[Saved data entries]
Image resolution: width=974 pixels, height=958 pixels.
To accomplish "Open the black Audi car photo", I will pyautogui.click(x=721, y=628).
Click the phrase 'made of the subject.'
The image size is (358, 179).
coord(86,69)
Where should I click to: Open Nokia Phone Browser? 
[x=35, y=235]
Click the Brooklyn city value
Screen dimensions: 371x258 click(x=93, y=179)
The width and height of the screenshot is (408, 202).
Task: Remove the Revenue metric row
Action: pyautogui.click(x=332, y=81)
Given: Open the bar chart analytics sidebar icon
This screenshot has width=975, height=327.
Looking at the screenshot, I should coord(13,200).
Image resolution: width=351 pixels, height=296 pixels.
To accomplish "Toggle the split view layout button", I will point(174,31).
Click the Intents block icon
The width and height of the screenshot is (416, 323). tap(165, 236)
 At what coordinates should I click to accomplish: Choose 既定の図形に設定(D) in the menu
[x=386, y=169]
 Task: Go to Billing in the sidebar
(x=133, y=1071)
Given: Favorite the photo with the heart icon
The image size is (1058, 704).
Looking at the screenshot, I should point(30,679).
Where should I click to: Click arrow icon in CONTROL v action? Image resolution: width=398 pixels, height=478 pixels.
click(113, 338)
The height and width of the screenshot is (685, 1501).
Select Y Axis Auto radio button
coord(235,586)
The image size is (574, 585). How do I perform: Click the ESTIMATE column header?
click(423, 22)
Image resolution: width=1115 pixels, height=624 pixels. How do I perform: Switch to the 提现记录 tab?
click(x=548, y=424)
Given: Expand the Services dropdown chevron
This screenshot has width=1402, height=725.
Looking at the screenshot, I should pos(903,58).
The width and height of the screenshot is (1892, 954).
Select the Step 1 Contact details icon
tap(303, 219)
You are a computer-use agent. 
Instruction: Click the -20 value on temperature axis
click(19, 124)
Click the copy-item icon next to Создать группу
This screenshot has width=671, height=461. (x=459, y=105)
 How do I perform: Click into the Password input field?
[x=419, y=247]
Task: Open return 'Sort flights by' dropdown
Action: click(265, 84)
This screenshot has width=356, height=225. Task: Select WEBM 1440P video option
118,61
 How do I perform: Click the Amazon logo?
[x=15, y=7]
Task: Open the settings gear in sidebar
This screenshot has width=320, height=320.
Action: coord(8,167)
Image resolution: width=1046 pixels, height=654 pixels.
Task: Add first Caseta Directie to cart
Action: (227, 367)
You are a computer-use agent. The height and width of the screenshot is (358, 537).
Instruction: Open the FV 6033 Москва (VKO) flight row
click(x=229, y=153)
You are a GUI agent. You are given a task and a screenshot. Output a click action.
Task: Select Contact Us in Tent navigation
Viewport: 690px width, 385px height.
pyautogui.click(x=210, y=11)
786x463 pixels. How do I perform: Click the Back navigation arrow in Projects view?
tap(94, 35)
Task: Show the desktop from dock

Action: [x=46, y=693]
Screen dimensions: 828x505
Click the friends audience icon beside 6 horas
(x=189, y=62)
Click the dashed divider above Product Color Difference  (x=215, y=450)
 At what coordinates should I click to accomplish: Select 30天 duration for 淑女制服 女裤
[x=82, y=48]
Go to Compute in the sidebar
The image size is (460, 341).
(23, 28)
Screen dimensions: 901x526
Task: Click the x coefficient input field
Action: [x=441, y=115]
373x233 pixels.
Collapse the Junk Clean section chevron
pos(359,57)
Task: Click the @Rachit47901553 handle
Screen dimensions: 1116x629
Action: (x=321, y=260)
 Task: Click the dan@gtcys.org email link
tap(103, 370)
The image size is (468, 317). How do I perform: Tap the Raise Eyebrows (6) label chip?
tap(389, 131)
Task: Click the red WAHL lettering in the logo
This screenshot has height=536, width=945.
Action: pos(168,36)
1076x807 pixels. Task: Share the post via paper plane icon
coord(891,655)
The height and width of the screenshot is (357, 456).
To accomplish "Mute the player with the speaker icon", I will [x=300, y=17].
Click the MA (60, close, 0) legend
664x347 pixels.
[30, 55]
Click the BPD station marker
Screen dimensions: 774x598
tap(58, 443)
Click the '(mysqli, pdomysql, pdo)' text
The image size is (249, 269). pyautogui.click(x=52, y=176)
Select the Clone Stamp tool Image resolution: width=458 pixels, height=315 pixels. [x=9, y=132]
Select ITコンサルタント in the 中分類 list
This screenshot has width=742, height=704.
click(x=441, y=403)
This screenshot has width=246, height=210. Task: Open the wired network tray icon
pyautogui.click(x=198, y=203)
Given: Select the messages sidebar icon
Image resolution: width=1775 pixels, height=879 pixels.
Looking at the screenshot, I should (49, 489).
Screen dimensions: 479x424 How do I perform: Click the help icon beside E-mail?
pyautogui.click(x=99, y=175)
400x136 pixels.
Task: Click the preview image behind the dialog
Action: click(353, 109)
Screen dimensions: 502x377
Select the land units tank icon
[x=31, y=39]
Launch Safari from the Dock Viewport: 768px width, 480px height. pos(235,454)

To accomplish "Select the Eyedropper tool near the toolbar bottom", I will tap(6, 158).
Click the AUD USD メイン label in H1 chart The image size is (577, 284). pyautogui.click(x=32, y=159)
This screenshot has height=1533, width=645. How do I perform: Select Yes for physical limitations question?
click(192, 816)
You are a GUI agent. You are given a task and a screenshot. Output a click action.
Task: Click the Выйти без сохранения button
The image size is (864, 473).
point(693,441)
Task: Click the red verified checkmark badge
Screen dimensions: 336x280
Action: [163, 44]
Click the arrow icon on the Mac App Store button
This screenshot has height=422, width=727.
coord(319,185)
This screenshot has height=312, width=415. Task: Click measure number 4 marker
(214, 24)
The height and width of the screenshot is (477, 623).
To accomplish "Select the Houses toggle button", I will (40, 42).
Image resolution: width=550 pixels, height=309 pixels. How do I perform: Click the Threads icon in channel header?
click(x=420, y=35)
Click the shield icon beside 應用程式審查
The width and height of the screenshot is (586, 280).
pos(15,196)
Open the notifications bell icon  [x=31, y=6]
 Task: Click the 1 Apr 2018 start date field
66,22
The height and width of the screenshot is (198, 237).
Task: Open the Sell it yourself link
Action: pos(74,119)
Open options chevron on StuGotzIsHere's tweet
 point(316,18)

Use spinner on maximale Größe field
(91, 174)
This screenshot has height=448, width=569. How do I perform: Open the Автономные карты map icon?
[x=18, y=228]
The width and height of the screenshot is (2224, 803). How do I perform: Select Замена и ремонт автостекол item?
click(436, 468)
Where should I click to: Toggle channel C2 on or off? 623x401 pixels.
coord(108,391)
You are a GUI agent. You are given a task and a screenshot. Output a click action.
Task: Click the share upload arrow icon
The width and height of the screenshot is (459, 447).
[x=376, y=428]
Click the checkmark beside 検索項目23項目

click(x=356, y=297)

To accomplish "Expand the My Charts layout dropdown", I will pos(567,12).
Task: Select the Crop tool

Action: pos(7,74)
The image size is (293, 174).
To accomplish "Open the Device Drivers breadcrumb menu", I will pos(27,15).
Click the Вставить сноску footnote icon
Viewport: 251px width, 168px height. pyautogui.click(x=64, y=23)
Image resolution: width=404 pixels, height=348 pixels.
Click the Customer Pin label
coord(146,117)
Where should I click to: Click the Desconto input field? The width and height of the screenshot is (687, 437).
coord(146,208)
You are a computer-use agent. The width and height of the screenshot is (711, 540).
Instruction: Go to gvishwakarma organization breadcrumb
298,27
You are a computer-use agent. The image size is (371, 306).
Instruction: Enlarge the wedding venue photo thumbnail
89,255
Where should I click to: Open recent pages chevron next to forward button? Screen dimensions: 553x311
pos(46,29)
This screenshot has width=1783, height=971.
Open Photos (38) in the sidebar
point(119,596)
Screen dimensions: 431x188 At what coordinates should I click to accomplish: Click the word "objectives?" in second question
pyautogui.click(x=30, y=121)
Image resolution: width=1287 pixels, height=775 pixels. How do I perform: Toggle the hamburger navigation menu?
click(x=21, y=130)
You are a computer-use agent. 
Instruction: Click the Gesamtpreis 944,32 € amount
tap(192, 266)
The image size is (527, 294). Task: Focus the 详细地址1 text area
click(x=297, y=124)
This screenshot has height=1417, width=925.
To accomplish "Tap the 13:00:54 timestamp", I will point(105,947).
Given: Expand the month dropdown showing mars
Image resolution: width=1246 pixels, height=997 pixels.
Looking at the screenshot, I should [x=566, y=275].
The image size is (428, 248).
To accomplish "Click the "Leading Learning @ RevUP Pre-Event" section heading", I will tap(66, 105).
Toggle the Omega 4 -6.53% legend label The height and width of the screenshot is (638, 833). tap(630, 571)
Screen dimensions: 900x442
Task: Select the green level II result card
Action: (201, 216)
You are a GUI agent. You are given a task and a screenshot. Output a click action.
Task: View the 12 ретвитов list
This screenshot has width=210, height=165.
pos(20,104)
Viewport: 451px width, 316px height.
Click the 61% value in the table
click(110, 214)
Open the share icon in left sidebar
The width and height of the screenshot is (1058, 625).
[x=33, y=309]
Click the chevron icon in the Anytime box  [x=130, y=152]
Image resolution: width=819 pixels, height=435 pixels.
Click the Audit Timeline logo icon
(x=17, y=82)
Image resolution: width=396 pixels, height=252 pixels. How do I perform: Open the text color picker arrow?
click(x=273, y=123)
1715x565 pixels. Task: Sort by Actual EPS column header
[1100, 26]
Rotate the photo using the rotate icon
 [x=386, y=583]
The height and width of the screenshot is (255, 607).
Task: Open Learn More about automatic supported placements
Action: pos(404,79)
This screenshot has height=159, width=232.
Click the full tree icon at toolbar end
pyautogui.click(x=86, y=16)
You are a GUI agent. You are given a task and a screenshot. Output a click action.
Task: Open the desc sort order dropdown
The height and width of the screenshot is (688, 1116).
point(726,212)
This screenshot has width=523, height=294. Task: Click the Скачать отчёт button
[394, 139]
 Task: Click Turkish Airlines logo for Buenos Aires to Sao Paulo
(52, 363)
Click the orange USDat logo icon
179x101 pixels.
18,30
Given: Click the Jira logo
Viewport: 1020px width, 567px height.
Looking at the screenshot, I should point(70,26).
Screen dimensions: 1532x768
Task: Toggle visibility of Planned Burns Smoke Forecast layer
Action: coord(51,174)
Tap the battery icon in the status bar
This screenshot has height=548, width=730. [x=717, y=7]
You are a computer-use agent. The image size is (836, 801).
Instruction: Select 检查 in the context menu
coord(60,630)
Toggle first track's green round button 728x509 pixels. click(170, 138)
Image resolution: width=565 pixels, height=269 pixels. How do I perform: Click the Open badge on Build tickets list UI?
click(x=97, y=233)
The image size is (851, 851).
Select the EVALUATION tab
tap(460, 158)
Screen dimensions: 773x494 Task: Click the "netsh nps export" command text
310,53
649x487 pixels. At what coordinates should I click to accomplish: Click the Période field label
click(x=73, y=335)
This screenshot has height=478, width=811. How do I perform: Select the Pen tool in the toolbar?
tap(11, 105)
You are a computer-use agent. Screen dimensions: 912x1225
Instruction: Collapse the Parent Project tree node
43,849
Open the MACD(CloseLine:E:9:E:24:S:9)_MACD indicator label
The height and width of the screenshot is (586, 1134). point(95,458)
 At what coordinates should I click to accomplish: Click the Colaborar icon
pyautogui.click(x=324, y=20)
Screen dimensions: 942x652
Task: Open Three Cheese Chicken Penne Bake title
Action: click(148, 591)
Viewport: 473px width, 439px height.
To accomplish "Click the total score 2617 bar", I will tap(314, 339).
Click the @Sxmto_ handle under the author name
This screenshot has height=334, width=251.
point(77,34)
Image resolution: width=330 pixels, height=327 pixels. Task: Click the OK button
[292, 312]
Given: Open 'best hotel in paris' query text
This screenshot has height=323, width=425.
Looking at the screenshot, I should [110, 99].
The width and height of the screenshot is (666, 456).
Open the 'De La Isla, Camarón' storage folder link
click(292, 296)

ACTIVITY:
Look above for lines with the word "computer" and copy them all.

SOLUTION FOR THIS EXERCISE:
You are a computer-use agent. 
You are a computer-use agent. The height and width of the screenshot is (358, 537).
You are a computer-use agent. The width and height of the screenshot is (711, 540).
You are a computer-use agent. The image size is (371, 306).
You are a computer-use agent. 
You are a computer-use agent. The image size is (836, 801).
You are a computer-use agent. Screen dimensions: 912x1225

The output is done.